Pour préciser les attendus de ces interrogations, nous prolongons cette
entrée en matière en mettant en discussion quelques propositions sur une
histoire des élites rurales en longue durée et dans un vaste espace européen.
DYNAMIQUES SOCIALES ET PRODUCTION DES ÉLITES : TEMPS ET TERRITOIRES
L’apport propre de l’historien, dans l’étude d’un groupe social,
consiste en effet à distinguer les évolutions qui, d’époque en époque,
transforment sa composition, ses fondements économiques, ses rapports
avec les groupes voisins, la représentation qu’il se fait de lui-même et que
s’en font les autres. Cette tâche est d’autant plus impérative dans le cas
présent qu’on risque en la négligeant de transposer sur les sociétés
anciennes des traits empruntés comme des évidences aux élites rurales de
notre temps ou d’un passé récent. Mais l’ampleur de la période et de
l‘espace pris en compte imposent aussi de rechercher les quelques axes
fondamentaux autour desquels peut se déployer une histoire comparée
des élites rurales européennes, qui mettrait en évidence les modalités
selon lesquelles elles se constituent, se reproduisent et se transforment.

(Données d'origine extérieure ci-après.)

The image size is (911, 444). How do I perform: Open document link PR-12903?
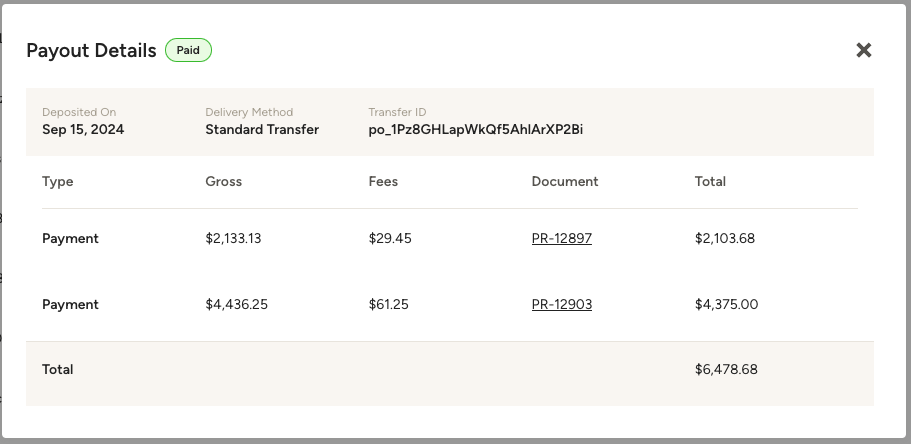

Nous avons donc organisé notre réflexion à des échelles chronologiques
volontairement dissemblables, en proposant une typologie sommaire des
processus selon lesquels se forment et se reproduisent les élites rurales.
Comment émerge une élite ? pour une typologie des processus
de formation et de reproduction des élites rurales
En tentant la synthèse des multiples histoires racontées dans les études
qui ont été parcourues ci-dessus et de celles que proposent les contributions, nous les avons regroupées en quatre types.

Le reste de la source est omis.